AIM 1 –
In the notes on a right to be left dead, which two states created a postmortem right of publicity for computer-generated likenesses?
AIM 2 –
Continue the notes on a right to be left dead, picking up right after the last sentence shown.

-- Start PASSAGE GIVEN --

Too much to choose from; I prioritized things that were new to me.
Mark Bartholomew, A Right to Be Left Dead
If we can create new works in a dead author’s style after
they’re gone and create conversations with them (including loved ones) after
gone, and populate new entertainment with dead actors, isn’t that something
new? NY State created a postmortem right of publicity specifically for computer-generated
likenesses; Louisiana did so too. IP Subcommittee on AI: was a lot about
whether we need a national ROP to deal with this. Wants to focus on the
relevance of death.
How do other areas of law treat relevance of death? Map onto
3 main rationales for ROP.
Dignitary interests: false light, IIED, privacy typically
expire w/person. There is some exception for actions immediately surrounding death
or moment of burial. Death closes things off.

-- End PASSAGE GIVEN --
-- Start EXCERPTED DATA --

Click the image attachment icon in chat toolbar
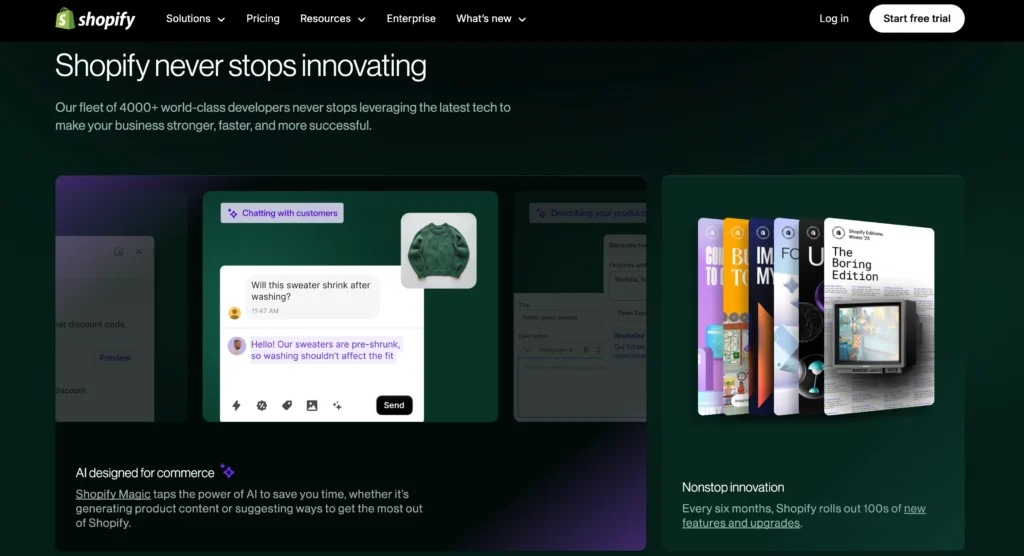This screenshot has width=1024, height=556. (312, 405)
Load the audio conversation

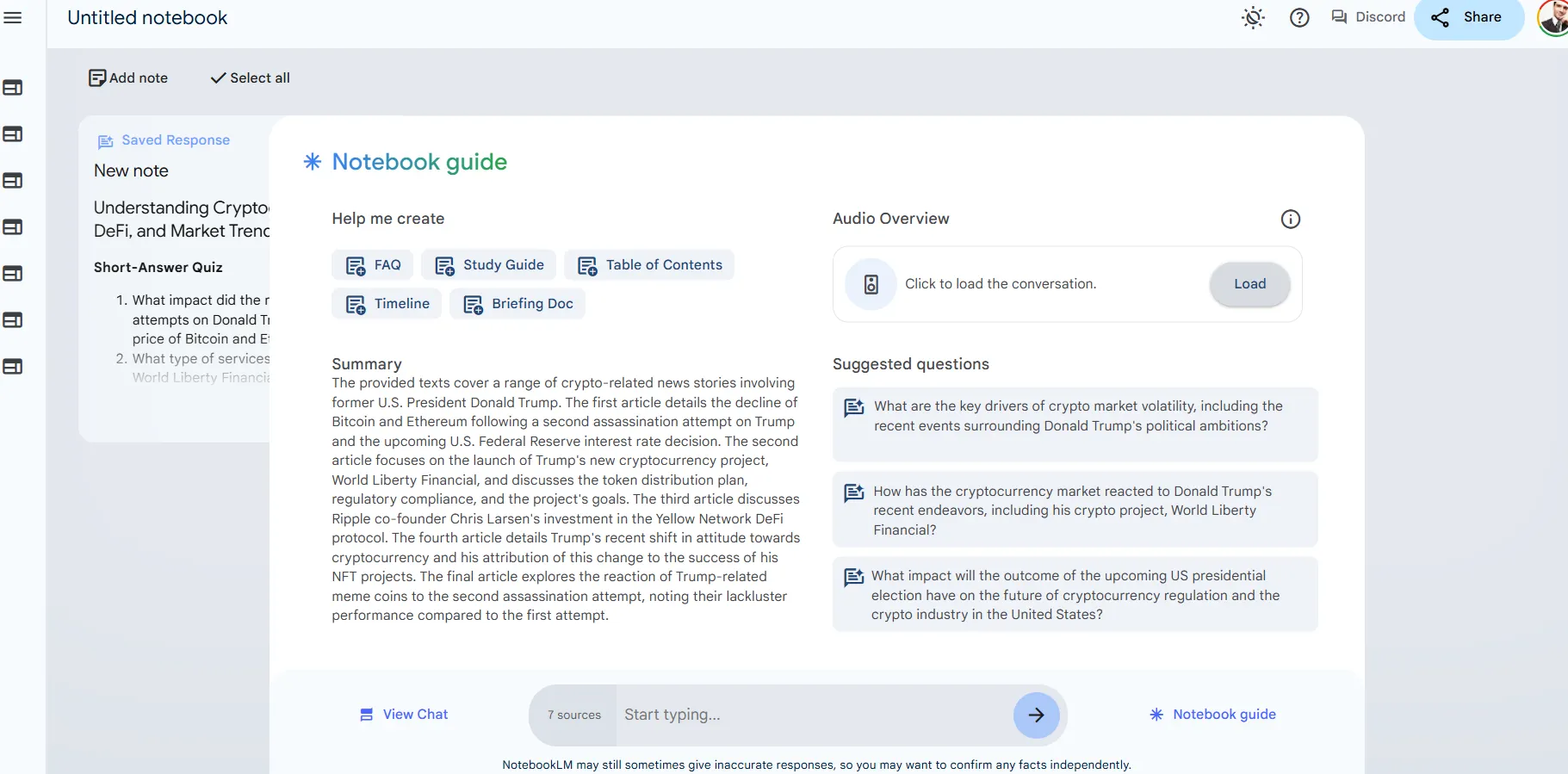[1249, 284]
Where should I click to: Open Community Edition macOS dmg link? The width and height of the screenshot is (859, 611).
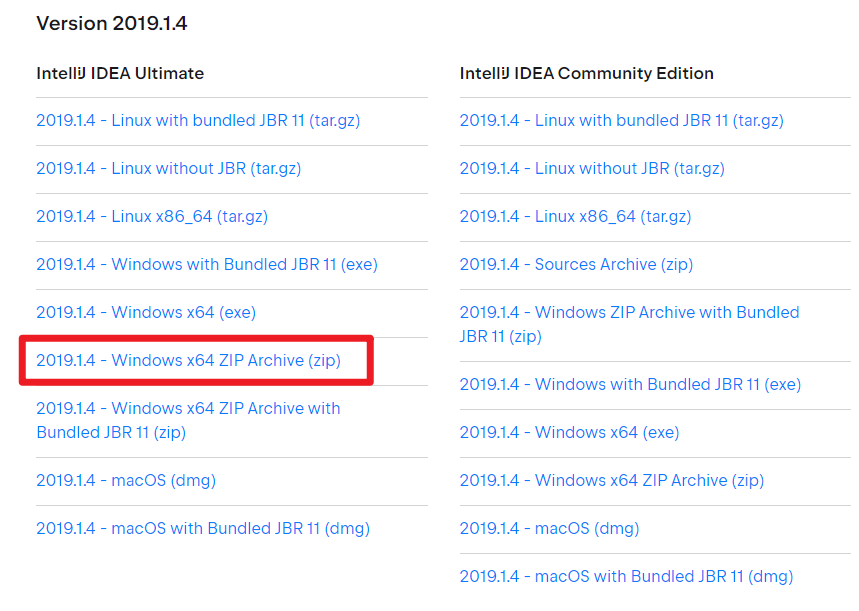549,529
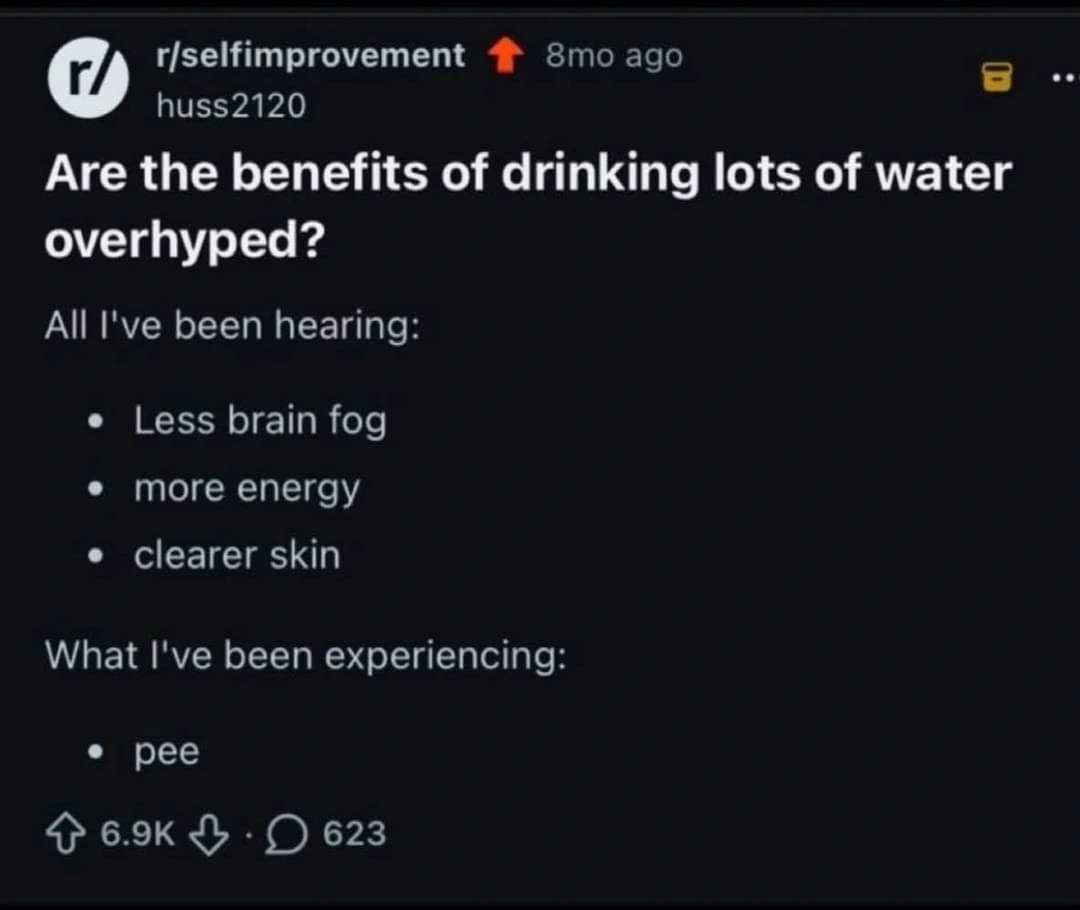
Task: Click the 623 comment count
Action: pyautogui.click(x=354, y=832)
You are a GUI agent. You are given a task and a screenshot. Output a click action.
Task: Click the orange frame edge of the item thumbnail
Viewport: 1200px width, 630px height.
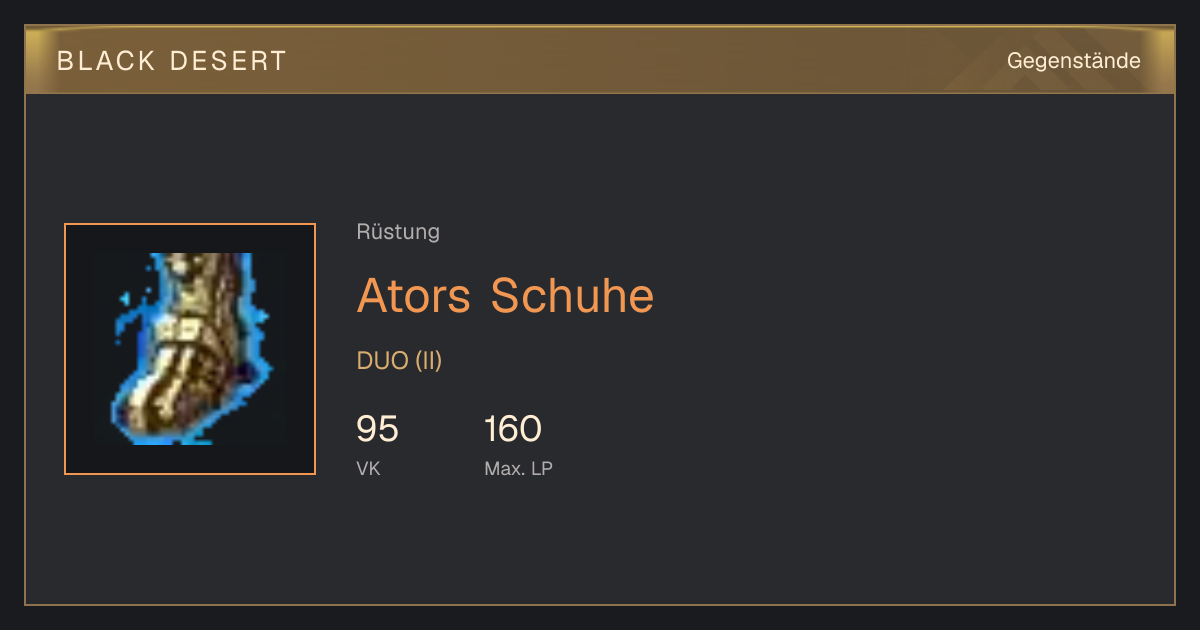click(65, 349)
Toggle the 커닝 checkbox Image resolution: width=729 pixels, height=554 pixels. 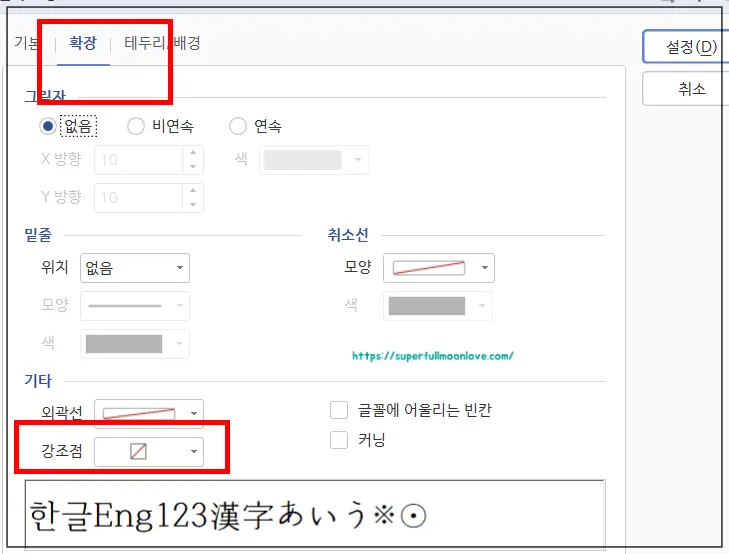(x=339, y=439)
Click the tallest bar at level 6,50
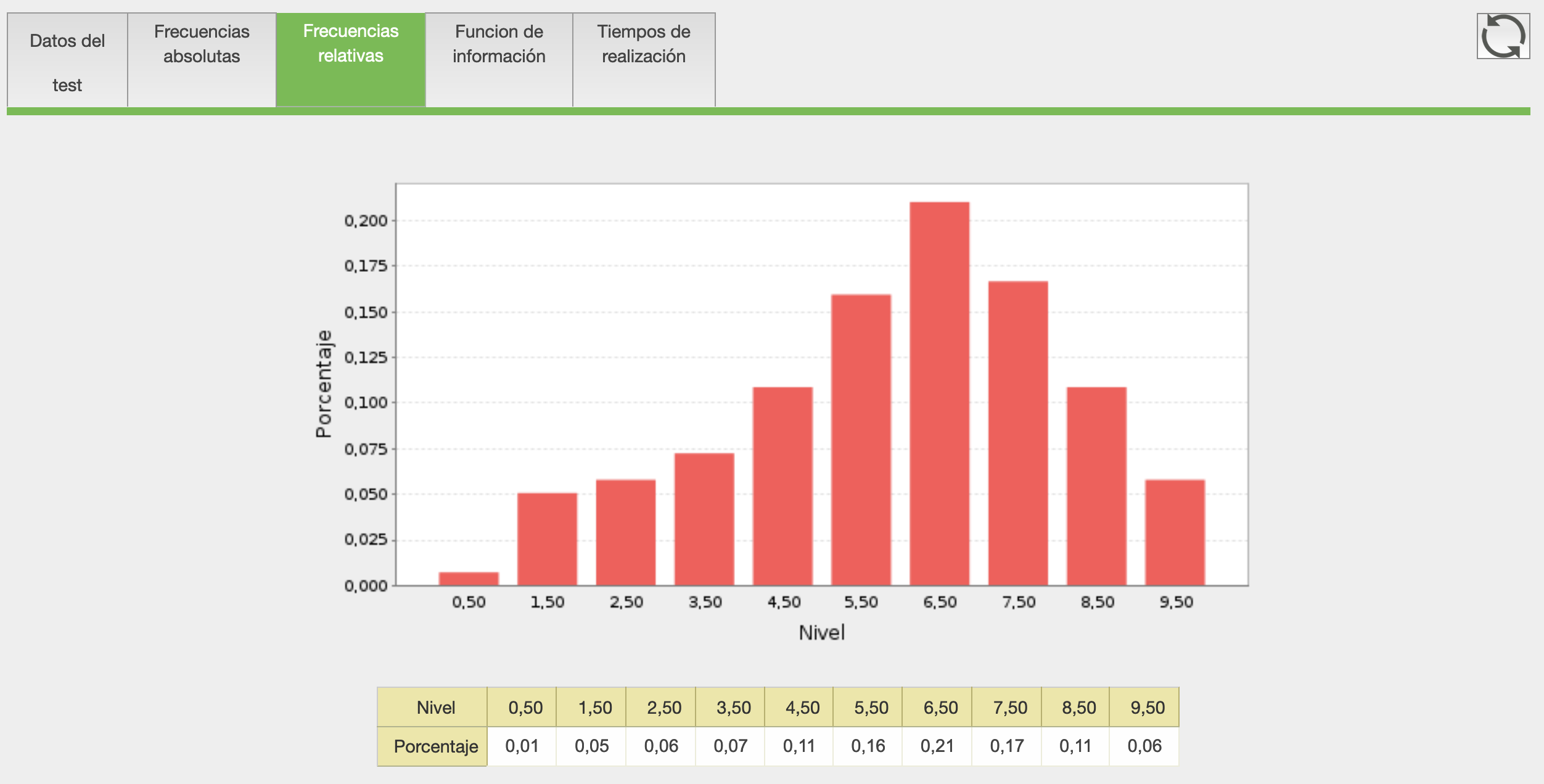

-- End EXCERPTED DATA --

RIGHT ANSWER 1 –
New York and Louisiana.

RIGHT ANSWER 2 –
Consumer protection: laws meant to protect consumers, death
doesn’t matter—Princess Diana’s image on collectible plates—TM claim was maintainable.
So too w/false advertising. Makes sense b/c consumer protection law’s goal is
information safety and not vindicating rights of decedent.
Property law: somewhere between all and nothing. Decedent’s
operative intent to extinguish property right—when you bury people w/jewelry by
their choice, no estate tax; it just disappears. Body parts. Forced share laws
for spouses. To fix suboptimal postmortem allocations.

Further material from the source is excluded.